Non  sarà così però a Intesa Sanpaolo, dove l’ottantenne Giovanni Bazoli resterà in sella, fortemente difeso e voluto dal quasi coscritto Giuseppe Guzzetti, l’inossidabile deus ex machina della Fondazione Cariplo e dell’Acri, l’associazione che riunisce le Fondazioni e le Casse di Risparmio. Bazoli ha guidato tutte le tappe che hanno portato alla nascita di Intesa, fin dai tempi Banco Ambrosiano, era il 1982.  Tra gli esempi di “longevità” professionale comunque non c’è che l’imbarazzo della scelta tra Carige (il presidente Giovanni Berneschi ha 76 anni), Unicredit (Giuseppe Vita è nato nel 1935)  o il Credito Emiliano della famiglia Maramotti con Giorgio Ferrari (classe 1933).  Tra gli amministratori delegati, i più agée sono invece Pier Francesco Saviotti, che guida il Banco Popolare con i suoi 71 anni dopo averlo tirato fuori dal buco creato da Italease, e con la medesima età Tommaso Cartone del Banco Desio. La squadra degli ottuagenari che reggono le sorti delle Fondazioni è invece, guidata da Dino De Poli (Cassamarca), Antonio Finotti (Cariparo) e Flavio Repetto (Carige) cui si aggiungono distanziati di una incollatura Guzzetti e Antonio Maria Marocco (Fondazione Crt) con le loro 79 primavere. Seguono Fabio Roversi Monaco (Fondazione Carisbo) e Paolo Biasi (Fondazione Cariverona), entrambi 75enni, mentre Giuliano Segre di Fondazione Venezia ha 73 anni. Il presidente della Compagnia di San Paolo ed ex sindaco di Torino, Sergio Chiamparino, è invece tra i più giovani con i suoi 65 anni di età.

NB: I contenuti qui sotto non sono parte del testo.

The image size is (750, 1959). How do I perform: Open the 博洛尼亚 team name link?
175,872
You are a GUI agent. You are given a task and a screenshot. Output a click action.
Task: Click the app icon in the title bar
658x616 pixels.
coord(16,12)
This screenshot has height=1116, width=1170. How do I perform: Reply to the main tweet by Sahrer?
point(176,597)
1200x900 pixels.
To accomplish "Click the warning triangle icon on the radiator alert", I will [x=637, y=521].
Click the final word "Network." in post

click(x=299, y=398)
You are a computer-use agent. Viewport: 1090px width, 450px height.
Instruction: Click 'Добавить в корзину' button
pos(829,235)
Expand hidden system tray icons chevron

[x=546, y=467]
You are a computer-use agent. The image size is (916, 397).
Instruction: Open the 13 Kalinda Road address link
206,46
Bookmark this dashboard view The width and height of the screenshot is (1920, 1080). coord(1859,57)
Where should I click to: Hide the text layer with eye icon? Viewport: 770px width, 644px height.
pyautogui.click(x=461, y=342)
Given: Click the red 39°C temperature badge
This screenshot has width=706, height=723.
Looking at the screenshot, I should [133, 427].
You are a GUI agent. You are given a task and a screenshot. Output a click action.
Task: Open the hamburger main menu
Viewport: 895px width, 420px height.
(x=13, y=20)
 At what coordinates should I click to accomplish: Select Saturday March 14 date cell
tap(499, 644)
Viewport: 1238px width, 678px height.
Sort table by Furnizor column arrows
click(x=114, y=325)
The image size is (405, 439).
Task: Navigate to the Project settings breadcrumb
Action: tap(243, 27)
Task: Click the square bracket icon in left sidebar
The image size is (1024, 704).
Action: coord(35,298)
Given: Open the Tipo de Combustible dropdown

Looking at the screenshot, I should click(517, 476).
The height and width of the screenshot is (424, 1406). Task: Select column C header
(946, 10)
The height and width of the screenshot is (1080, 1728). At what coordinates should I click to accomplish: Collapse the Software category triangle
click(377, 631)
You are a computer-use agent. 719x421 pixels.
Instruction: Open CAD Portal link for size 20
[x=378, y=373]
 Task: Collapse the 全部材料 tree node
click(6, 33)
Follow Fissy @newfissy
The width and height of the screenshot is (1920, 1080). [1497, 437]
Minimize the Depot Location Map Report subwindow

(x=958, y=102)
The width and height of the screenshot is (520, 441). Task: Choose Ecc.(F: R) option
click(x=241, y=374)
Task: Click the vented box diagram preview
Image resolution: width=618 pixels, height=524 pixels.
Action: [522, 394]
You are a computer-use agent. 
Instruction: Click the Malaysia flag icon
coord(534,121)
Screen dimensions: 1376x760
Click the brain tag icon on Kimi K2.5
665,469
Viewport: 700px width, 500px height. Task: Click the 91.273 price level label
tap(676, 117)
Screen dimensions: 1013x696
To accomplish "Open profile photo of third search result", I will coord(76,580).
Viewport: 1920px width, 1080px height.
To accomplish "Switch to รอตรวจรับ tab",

Per farsi un’idea basta qui ricordare che i presidenti delle tedesche Deutsche Bank e Commerzbank hanno rispettivamente all’attivo 57 e 67 candeline, contro le 64 del capo della francese Crédit Agricole o le 50 di quello della connazionale Société Générale, travolta pochi anni fa dallo scandalo Kerviel. E il discorso non cambia molto per l’elvetica Ubs o il colosso statunitense Jp Morgan. Per quanto riguarda invece i più “operativi” capi azienda, sia Commerzbank sia Bnp Paribas sia Barclays che Ubs si affidano a cinquantenni.  Alza invece la media Deutsche Bank (65 anni).

Ma eccovi la tabella dell’ufficio studi Uilca:

La ricerca stigmatizza poi la situazione delle quote rosa: nessuna donna figura tra i presidenti e i ceo delle banche, solo 3 su 68 sono presidenti di Fondazioni bancarie. È invece in via di correzione la voce dell’altra metà del cielo in cda, grazie alle prossime tornate elettorali. Solo tre le donne alla presidenza di una Fondazione: Ancilla Tombolini (Loreto), Donatella Vigna (Bra) e Milena Cariani (Cento).